If you look at the URL, there is a meta-tag which tells DMT that you found this link from LinkedIn:
This type of metadata or referral data grants a company vital info about what kind of platforms are best for social spread and bringing traffic to their website.
But with the private sharing linked to dark traffic, the person essentially arrives on a company website seemingly out of thin air. No referrer data. Nada.
Their presence confuses the heck out of web analytics software, as the traffic comes up as ‘direct’ or ‘typed/bookmarked’. Essentially, the software believes that the visitor typed the entire URL directly into the browser in order to reach the site.
However, it’s FAR more likely that someone got a DM from a pal sending them a link. Especially considering that many URLs look like someone fell asleep on the keyboard.
Dark social occurs because of the privacy regulations of online messaging platforms. Conversations over private social channels – such as Whatsapp, Facebook Messenger, G-chat, etc. – are encrypted. So the source of website traffic is invisible and digital marketers are left entirely in the dark.
What Does This Mean?
Well, first and foremost, dark traffic has an impact on how much digital data is actually available to be analysed. For the number-crunchers and data wizards of the marketing world, dark sharing of content creates a bit of a mess when it comes to analytics reports.
The information gathered from web analytics helps marketers better understand customer behaviour. Knowing about the customer’s habit helps marketers optimise their strategy for obtaining better conversion rates and a better social spread.
But, dark social is an ever-rising phenomenon of the social media age. Whilst numbers are difficult to pin down due to the ever-increasing rate of dark social traffic, some studies suggest that around 80% of all online referrals are dark. Wowza.
But, not all hope is lost for our number nerds. Learning how to measure dark social traffic is possible, and it could even come with benefits.
What Can You Do About Dark Social?
It doesn’t matter if 5% of your content is shared through dark social or 75%; you should definitely measure it.
Create a ‘dark’ segment on your web analytic software and look at your ‘direct’ traffic. If you find incredibly long URLs, it’s safe to assume that those come from dark sharing and that an individual did not type out that full link.
Whilst this step doesn’t uncover any specifics about where this visitor came from, it still allows you to count your dark social traffic.
Another step would be to embed big, obvious share buttons on your site for all the dark social channels, like WhatsApp, Facebook Messenger, etc.
That way, you can encourage people to share using those instead of copying and pasting the link, meaning you can track the dark traffic more easily.
Focus On Your Content
Whilst dark traffic is far from ideal for marketing professionals, it does highlight the importance and necessity for good content. As Madrigal himself claims, ‘the only real way to optimise social spread is in the nature of the content itself’.

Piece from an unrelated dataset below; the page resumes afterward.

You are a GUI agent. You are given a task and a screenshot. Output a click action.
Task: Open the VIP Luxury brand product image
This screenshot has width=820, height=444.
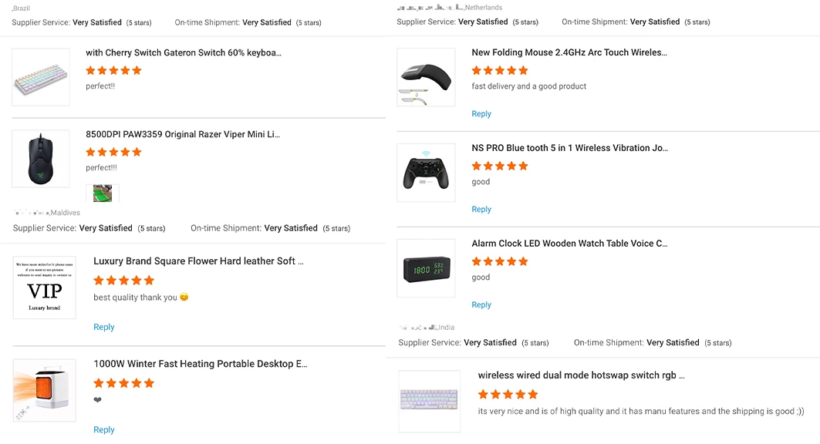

In other words, the main priority for any business should be to make sure the content being put out onto socials is of high quality. If people enjoy it, they will share it. Publicly AND secretly.
Looking for more ways to optimise your content? Check out our blog on how to organically grow your socials through quality content.
At first, dark social seems like a bit of a web analyst-nightmare, but in reality, it’s just another part of social media culture that marketers have to adapt to.
There are even some benefits to it. For instance, did you know that 46% of consumers aged 55 and older share ONLY through dark social? That means that dark social is actually a great tool to connect with these unique, harder to reach demographics.
See? Dark social may actually be an untapped source of marketing potential.